Program logic bugs vs input/environmental errors

Sun Sep 28 22:15:13 PDT 2014

On 9/28/2014 9:03 PM, Sean Kelly wrote:
> On Monday, 29 September 2014 at 02:57:03 UTC, Walter Bright wrote:
> Right.  But if the condition that caused the restart persists, the process can
> end up in a cascading restart scenario.  Simply restarting on error isn't
> necessarily enough.

When it isn't enough, use the "engage the backup" technique.

>> I don't believe that the way to get 6 sigma reliability is by ignoring errors
>> and hoping. Airplane software is most certainly not done that way.
>
> I believe I was arguing the opposite.  More to the point, I think it's necessary
> to expect undefined behavior to occur and to plan for it.  I think we're on the
> same page here and just miscommunicating.

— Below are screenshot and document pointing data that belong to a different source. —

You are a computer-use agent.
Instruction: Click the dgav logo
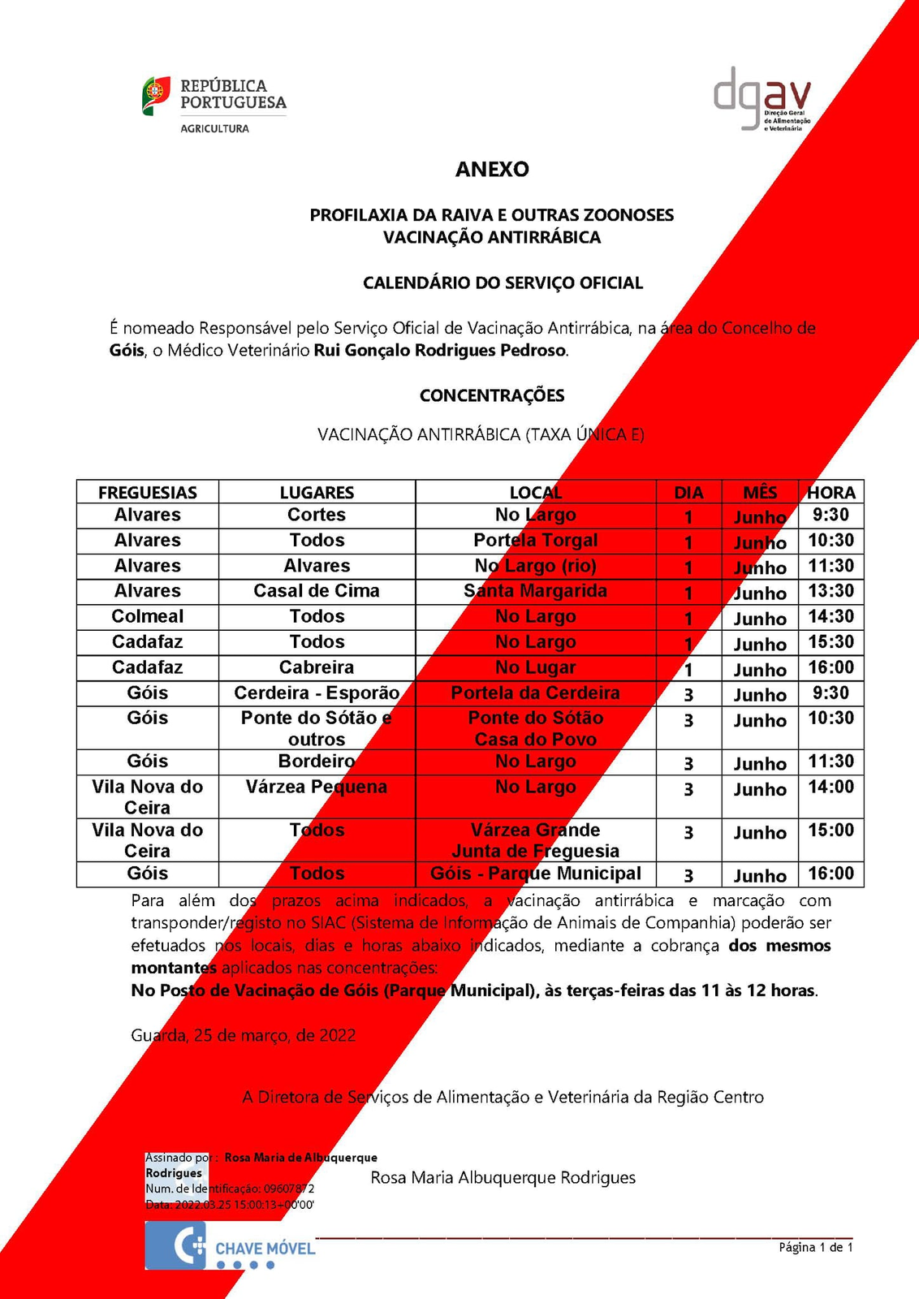click(762, 100)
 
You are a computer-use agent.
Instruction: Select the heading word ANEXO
click(492, 169)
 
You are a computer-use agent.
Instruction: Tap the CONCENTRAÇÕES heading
click(492, 395)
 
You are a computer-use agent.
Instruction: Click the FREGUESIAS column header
click(148, 492)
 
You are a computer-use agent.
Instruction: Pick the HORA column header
click(831, 492)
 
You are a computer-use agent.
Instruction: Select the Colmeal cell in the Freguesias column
click(148, 616)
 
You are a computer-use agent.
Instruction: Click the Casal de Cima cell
click(317, 591)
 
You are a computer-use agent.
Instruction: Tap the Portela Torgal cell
click(535, 541)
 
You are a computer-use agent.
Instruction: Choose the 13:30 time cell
click(831, 591)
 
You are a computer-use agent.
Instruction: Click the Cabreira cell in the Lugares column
click(317, 667)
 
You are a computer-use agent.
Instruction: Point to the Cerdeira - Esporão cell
click(317, 693)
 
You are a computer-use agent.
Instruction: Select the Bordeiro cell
click(317, 762)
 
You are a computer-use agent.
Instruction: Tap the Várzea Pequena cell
click(317, 787)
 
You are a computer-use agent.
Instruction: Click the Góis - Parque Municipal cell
click(535, 874)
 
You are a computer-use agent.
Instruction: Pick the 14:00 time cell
click(831, 787)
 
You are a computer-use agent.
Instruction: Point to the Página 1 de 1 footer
click(815, 1247)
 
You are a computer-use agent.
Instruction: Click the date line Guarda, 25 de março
click(243, 1035)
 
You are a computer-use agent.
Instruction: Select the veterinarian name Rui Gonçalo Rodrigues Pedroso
click(440, 351)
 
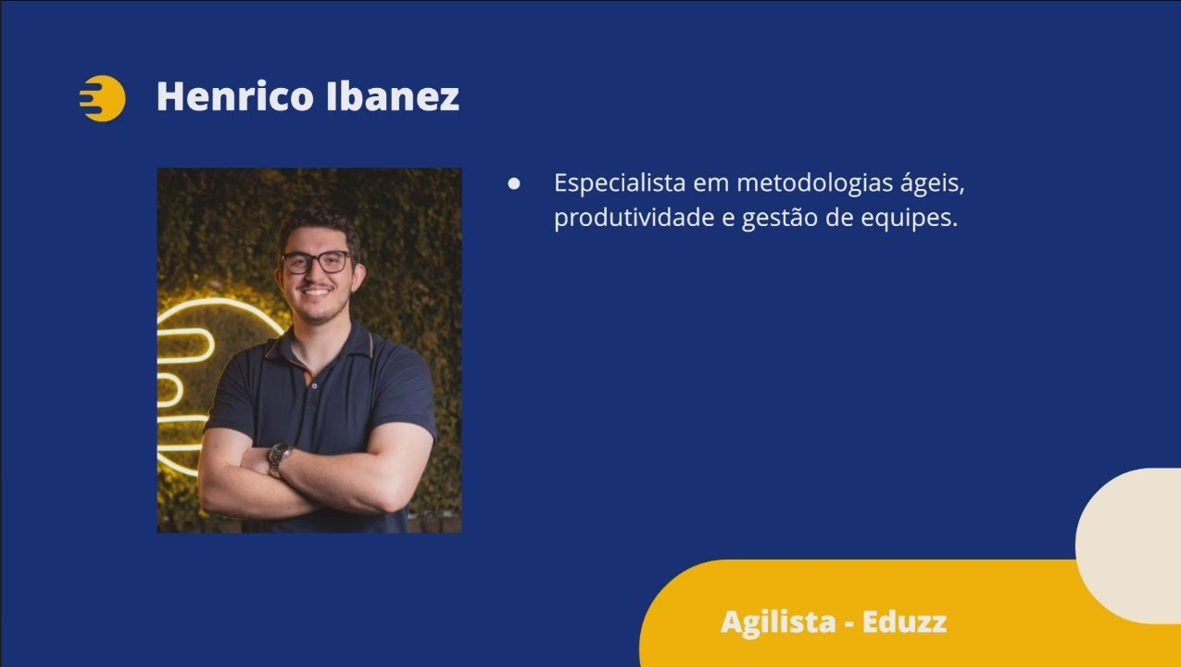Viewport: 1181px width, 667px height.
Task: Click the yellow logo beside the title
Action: click(x=103, y=98)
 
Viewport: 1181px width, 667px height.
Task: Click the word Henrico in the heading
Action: click(x=235, y=96)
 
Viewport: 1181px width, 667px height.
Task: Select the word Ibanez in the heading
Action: click(x=393, y=96)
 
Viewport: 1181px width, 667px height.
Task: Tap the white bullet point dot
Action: click(x=514, y=183)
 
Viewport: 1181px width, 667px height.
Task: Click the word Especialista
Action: click(x=620, y=183)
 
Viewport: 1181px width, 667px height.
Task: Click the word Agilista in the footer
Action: click(x=778, y=623)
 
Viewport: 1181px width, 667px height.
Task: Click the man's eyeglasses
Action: click(x=317, y=261)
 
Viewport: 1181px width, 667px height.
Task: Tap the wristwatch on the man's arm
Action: click(x=279, y=458)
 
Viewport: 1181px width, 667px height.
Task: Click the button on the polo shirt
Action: click(x=314, y=386)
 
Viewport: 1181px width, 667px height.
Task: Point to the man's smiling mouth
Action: click(x=316, y=291)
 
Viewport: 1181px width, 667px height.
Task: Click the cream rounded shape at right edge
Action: click(x=1129, y=546)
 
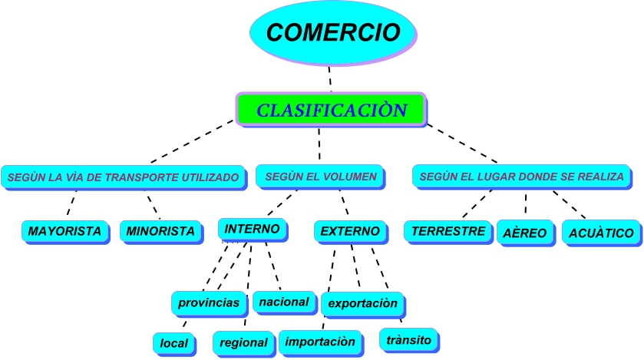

Assuming that the program bug couldn't have affected other threads is relying on 
hope. Bugs happen when the program went into an unknown and unanticipated state. 
You cannot know, until after you debug it, what other damage the fault caused, 
or what other damage caused the detected fault.

> My point was that it's often more complicated than that.  There have been papers
> written on self-repairing systems, for example, and ways to design systems that
> are inherently durable when it comes to even internal errors.

I confess much skepticism about such things when it comes to software. I do know 
how reliable avionics software is done, and that stuff does work even in the 
face of all kinds of bugs, damage, and errors. I'll be betting my life on that 
tomorrow :-)

Would you bet your life on software that had random divide by 0 bugs in it that 
were just ignored in the hope that they weren't serious? Keep in mind that 
software is rather unique in that a single bit error in a billion bytes can 
render the software utterly demented.

Remember the Apollo 11 lunar landing, when the descent computer software started 
showing self-detected faults? Armstrong turned it off and landed manually. He 
wasn't going to bet his ass that the faults could be ignored. You and I 
wouldn't, either.

> I think what I'm
> trying to say is that simply aborting on error is too brittle in some cases,
> because it only deals with one vector--memory corruption that is unlikely to
> reoccur.  But I've watched always-on systems fall apart from some unexpected
> ongoing situation, and simply restarting doesn't actually help.

In such a situation, ignoring the error seems hardly likely to do any better.